*WORK TO COMPLETE*.
Put the lines of the records, from the line with "read the text" up to and including the line with "click(x=116, y=536)", into a Markdown table with the columns Row and Line. Number each row, skip blank lines, and leave the pictures out.
_ _ _
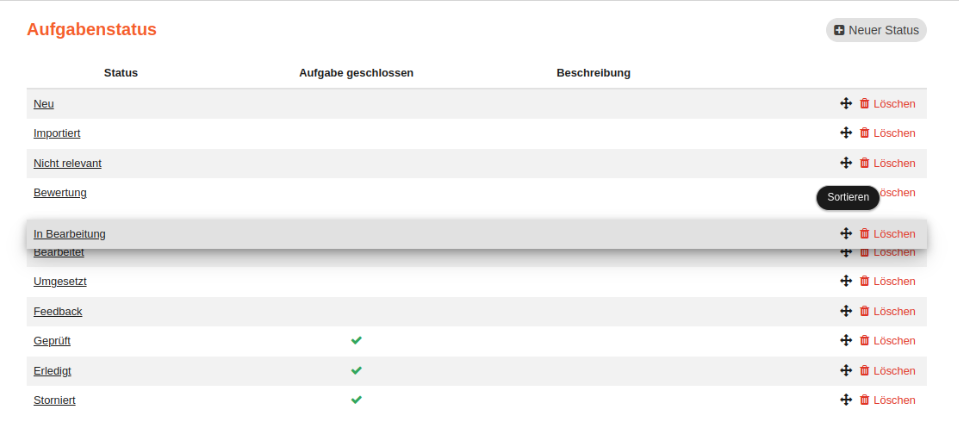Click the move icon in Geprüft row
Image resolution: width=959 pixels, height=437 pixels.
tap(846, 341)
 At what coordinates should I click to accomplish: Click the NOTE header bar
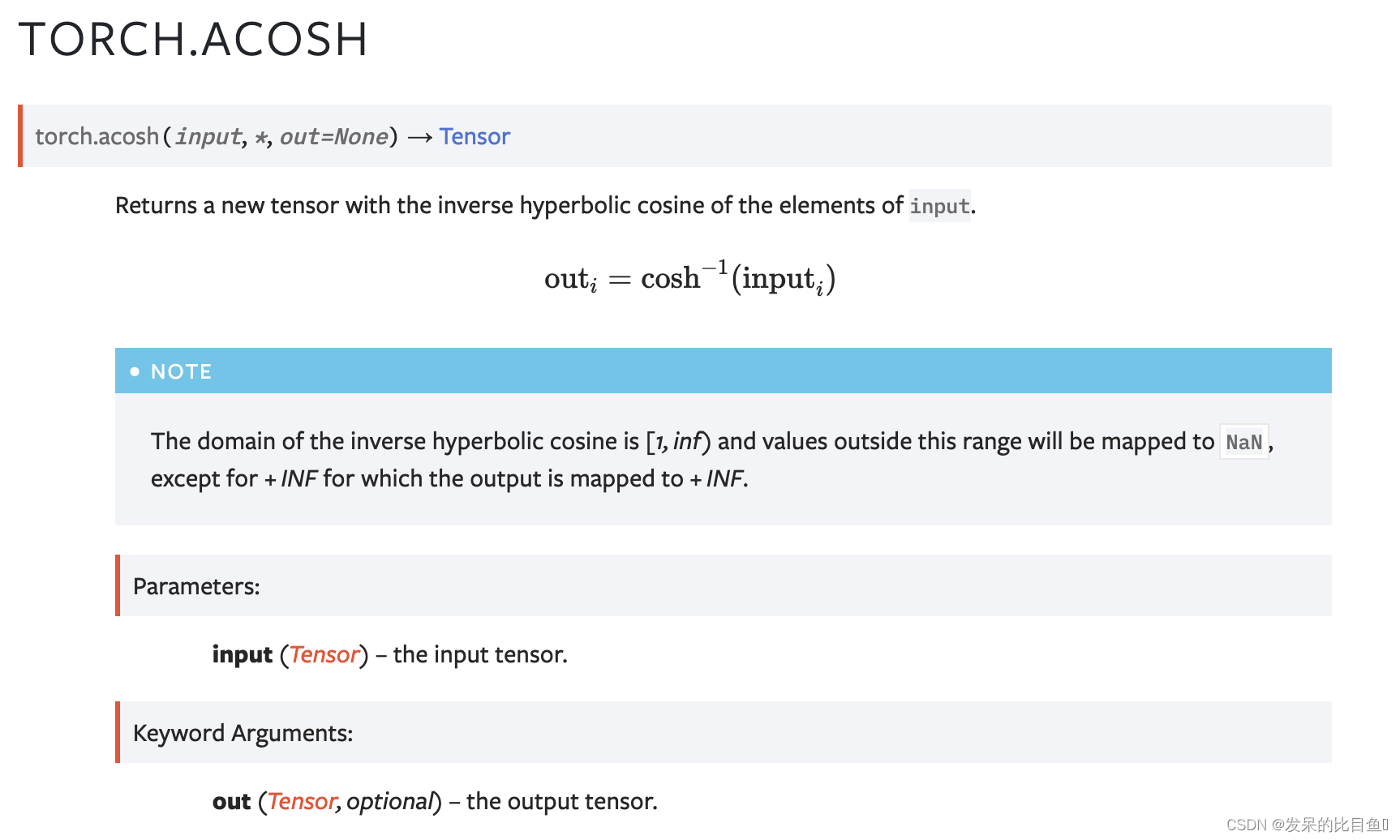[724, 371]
_ _ _
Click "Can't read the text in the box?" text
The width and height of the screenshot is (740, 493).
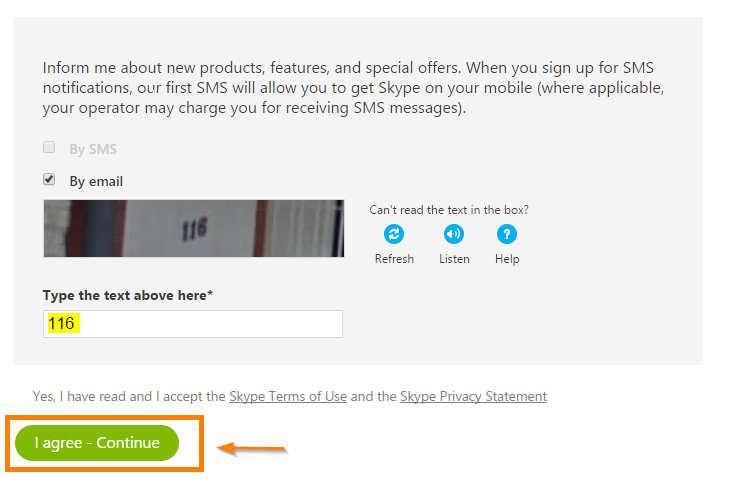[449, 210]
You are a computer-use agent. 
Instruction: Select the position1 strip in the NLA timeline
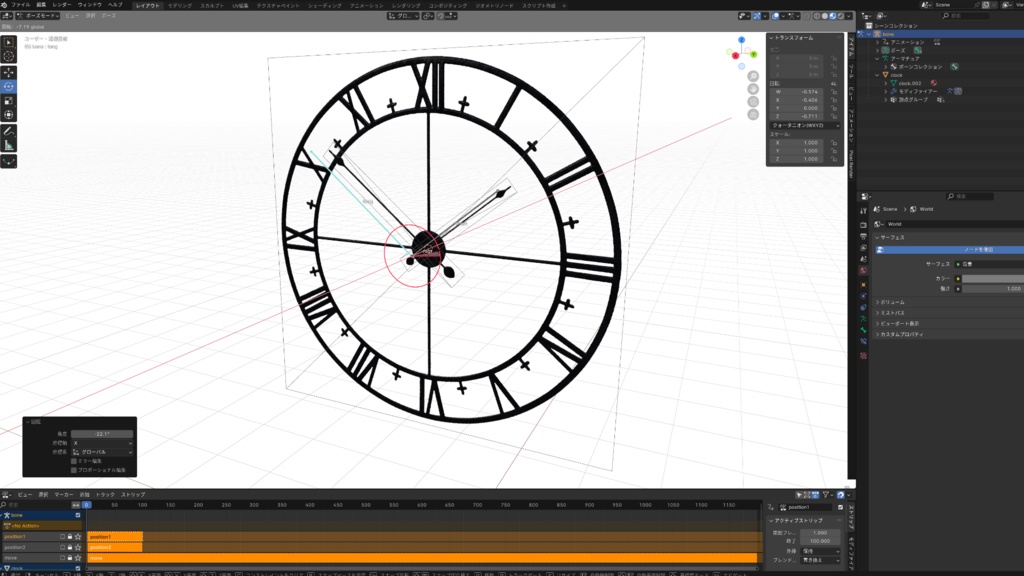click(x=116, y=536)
_ _ _
*SOLUTION TO THIS EXERCISE*.
| Row | Line |
|---|---|
| 1 | Click "Can't read the text in the box?" text |
| 2 | The width and height of the screenshot is (740, 493). |
| 3 | [449, 210] |
| 4 | You are a computer-use agent.  |
| 5 | Instruction: Select the position1 strip in the NLA timeline |
| 6 | click(x=116, y=536) |